The core problem is one of content, unbounded complexity and game design.
Even the most flexible games rely on serious limitations to where you can go and what you can do with few exceptions.
It’s inherent to the robustness of the game and the production time involved in creating it.
If you have real physics you can break the gameplay, and it’s not that you couldn’t have different gameplay, you could but it would seriously affect the game design.
You also don’t have the data there nor do I think it’s feasible to have the data in the near term. If you cut a car in half you need to see the inside of the car, if you blow a building up it’s a lot more complex to make it real or even approximately real.
Half life could crunch the numbers for moving stuff around but the game design didn’t use it, even where it was used it was horribly contrived. There’s a lot you could have done in a real world scenario that couldn’t be done even when physics was used. Cut a rope and the barrel falls and squishes a guy, OK, but launch an RPG at a plank of wood and nothing. It’s ridiculous and it’s very intentionally ridiculous because of the limits of game logic and game design.
It’s not enough to naively say you can do arbitrary stuff or arbitrary complexity. Not every game can be FarCry w.r.t where you can wander (that had serious limitations too), it affects the gameplay in ways game designers don’t want it affected.

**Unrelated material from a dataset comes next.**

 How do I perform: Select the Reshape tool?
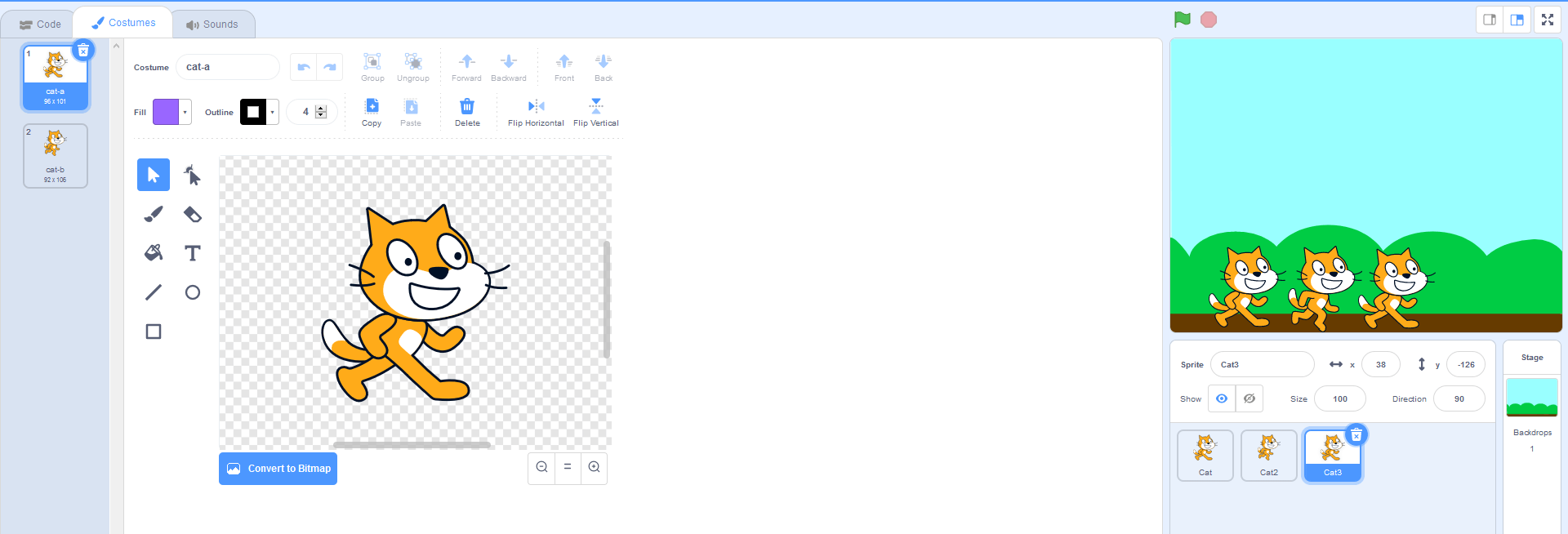(193, 175)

Moreover how often do you use physics in the sense a game engine does, apart from your own body motion, driving a car or throwing or catching something, really physics doesn’t get much of a lookin in driving everyday events more than stuff staying where it is most of the time and more than the stuff games do today anyway. It would be a very contrived and strange game where you had to use physics to solve problems. It’d be like lemmings but even more quirky.

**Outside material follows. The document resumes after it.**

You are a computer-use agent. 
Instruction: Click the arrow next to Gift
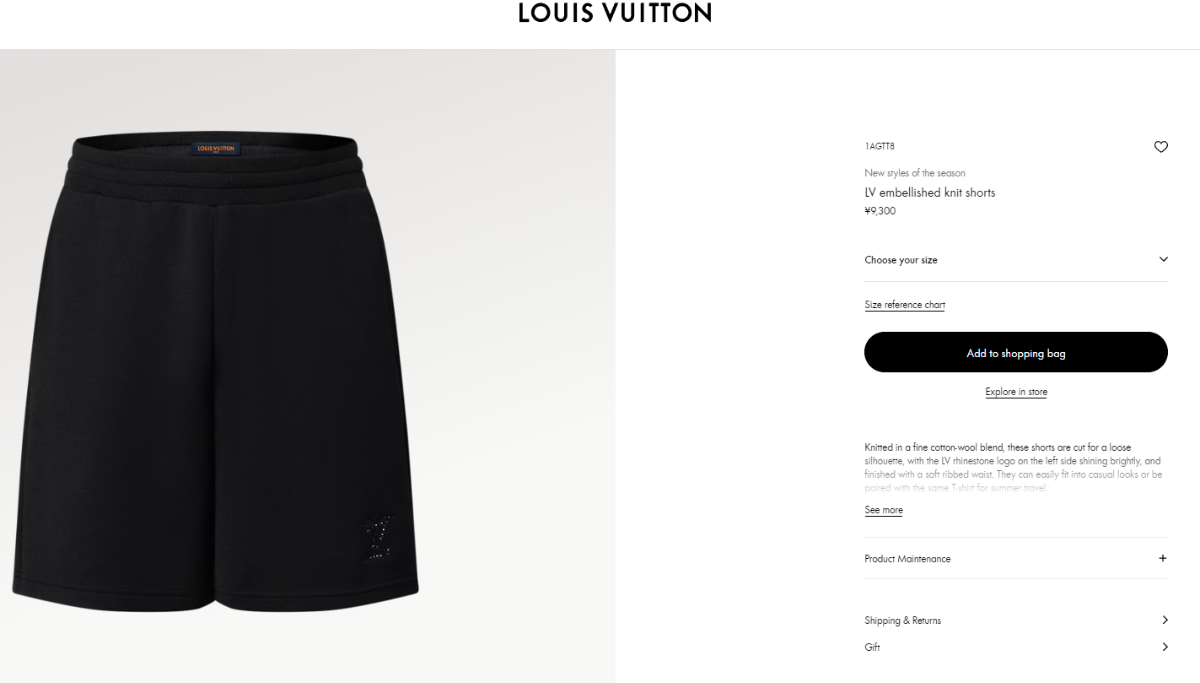1165,647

So what does physics really get you? The power destroy everything you can see and have it break up in a realistic way and you can consequently go anywhere. Maybe someone will write a game like that now, it’s not entirely impractical to do a lot of that now but it would be pretty bad if every game let you do that with impunity, and you’d quickly run out of original data. Just imagine a game where you could go anywhere in a city block never mind a city, and destroy or cut open or break open everything and the complexity required, and think of the boredom. I don’t mean in a rigged contrived fashion, rigged is easy, that’s why all you get is rigged stuff. I mean go anywhere do anything see anything physics & data.